En un mundo cada vez más beligerante con el feminismo y las condiciones de vida que éste persigue para las mujeres, Gisèle Pelicot emerge como un símbolo de la fragilidad de las democracias contemporáneas para proteger a sus ciudadanas. Su historia, marcada por la violencia machista y sexual, pone de manifiesto cómo las costuras del sistema democrático, esos puntos de unión que sostienen el tejido político y social, están profundamente desgastadas cuando se trata de garantizar la seguridad y la dignidad de las mujeres.
Gisèle Pelicot es víctima de una de las formas más atroces de violencia de género: las agresiones sexuales sistémicas. Abusada por decenas de hombres con el consentimiento de su entonces marido, su historia es un recordatorio devastador de que las democracias, a pesar de sus ideales de igualdad y justicia, siguen siendo incapaces de proteger a las mujeres de la violencia que mantiene vivo al patriarcado que las sostiene.
La democracia la concebimos como un tejido construido con hilos de igualdad y justicia, pero la violencia machista actúa como un agente corrosivo que desgarra estas costuras. Cuando una democracia no puede garantizar la seguridad de más de la mitad de su población, ¿podemos realmente llamarla democracia?
La violencia contra las mujeres no sólo afecta a las víctimas directas, sino que también envía un mensaje devastador a la sociedad: que el sistema permite, o incluso tolera, estas agresiones. Esto genera desconfianza en las instituciones y perpetúa un ciclo de miedo y desigualdad. Las democracias que no enfrentan este problema de manera decidida están condenadas a ver sus principios erosionados desde dentro.
Fortalecer los sistemas judiciales, impulsar una educación integral en igualdad desde las edades más tempranas, asegurar recursos especializados para todas las víctimas e involucrar a los hombres en la solución siguen siendo retos pendientes, al menos en su globalidad, en países como España que, este 2024, conmemora el vigésimo aniversario de la Ley Orgánica 1/2004, de 28 de diciembre, de medidas de protección integral contra la violencia de género.

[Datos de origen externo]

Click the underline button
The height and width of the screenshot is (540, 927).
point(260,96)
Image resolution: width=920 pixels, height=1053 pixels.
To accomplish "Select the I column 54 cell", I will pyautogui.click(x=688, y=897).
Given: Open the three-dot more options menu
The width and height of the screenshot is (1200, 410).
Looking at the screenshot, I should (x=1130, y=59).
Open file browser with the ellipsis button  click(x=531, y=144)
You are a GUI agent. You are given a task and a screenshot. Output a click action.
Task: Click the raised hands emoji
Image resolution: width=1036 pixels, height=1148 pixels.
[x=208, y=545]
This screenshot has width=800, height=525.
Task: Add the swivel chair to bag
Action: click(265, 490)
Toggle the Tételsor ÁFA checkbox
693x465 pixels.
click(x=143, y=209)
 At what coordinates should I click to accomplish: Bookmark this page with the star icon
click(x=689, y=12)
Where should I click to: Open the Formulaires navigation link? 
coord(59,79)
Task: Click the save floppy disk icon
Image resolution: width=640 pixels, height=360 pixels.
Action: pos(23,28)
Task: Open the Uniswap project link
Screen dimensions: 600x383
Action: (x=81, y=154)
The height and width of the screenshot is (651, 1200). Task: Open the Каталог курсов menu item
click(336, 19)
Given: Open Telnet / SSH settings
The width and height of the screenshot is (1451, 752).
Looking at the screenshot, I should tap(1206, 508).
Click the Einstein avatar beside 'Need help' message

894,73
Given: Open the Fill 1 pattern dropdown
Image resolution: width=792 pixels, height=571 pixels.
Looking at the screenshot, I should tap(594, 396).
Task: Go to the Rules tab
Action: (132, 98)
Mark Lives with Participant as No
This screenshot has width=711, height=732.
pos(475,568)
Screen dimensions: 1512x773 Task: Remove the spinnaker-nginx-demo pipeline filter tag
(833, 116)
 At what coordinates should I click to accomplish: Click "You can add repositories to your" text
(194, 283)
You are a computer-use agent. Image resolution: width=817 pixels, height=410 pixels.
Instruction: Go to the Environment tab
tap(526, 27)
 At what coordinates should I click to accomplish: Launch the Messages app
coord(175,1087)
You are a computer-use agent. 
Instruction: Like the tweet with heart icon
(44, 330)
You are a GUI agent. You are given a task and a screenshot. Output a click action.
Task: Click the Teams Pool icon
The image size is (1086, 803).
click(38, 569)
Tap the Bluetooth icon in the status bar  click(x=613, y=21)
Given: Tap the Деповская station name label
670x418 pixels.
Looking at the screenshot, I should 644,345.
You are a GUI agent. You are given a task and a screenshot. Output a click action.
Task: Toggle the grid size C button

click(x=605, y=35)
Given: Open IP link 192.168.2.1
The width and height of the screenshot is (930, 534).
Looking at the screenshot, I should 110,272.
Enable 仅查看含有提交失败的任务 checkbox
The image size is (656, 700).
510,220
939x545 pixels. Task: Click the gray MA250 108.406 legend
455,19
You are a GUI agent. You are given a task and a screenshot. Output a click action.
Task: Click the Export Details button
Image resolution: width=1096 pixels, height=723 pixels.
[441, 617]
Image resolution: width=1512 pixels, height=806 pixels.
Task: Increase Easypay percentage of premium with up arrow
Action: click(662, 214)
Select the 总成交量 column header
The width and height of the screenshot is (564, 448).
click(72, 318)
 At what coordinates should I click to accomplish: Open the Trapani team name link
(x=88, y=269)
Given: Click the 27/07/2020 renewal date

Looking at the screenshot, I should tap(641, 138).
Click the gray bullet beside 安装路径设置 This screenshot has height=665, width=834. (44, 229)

El caso de Gisèle Pelicot también destaca la naturaleza global del problema. En todas las democracias, desde las más consolidadas hasta las más jóvenes, las mujeres enfrentan altos niveles de violencia, lo que evidencia la imposibilidad del mejor sistema político jamás conocido en la historia de erradicar la mayor desigualdad histórica de todas, la violencia estructural que sufren las mujeres. Así mismo, pone de manifiesto la permeabilidad del patricardo, que ha sabido asentarse a lo largo de los tiempos en diferentes modelos económicos, sociales, culturales o políticos. Esto subraya la necesidad de que los derechos de las mujeres sean tratados como una prioridad universal y no como un asunto secundario.
Además, las instituciones supranacionales, como la ONU o la Unión Europea, deben desempeñar un papel más activo en presionar a los estados para que implementen políticas efectivas contra la violencia machista.
La historia de Gisèle Pelicot es un llamamiento urgente a la acción. En un momento histórico donde las costuras de las democracias están sometidas a máxima tensión, su experiencia nos recuerda que no hay justicia, igualdad ni verdadera democracia mientras las mujeres sigan viviendo con miedo.
Reparar estas costuras requiere valentía política, pero también un cambio cultural profundo. Es tiempo de escuchar, actuar y garantizar que el tejido de nuestras sociedades incluya a todas las personas, sin excepciones.